» WHAT IS EXPECTED:
Please write out the material below, reproducing every line with no changes.

» DATA LINES:
┌──
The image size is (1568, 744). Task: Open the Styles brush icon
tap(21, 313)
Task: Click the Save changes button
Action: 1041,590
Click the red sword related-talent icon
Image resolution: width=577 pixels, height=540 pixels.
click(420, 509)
└──
» RESULT FOR THIS EXERCISE:
The image size is (1568, 744). Task: Open the Styles brush icon
tap(21, 313)
Task: Click the Save changes button
Action: 1041,590
Click the red sword related-talent icon
Image resolution: width=577 pixels, height=540 pixels.
click(420, 509)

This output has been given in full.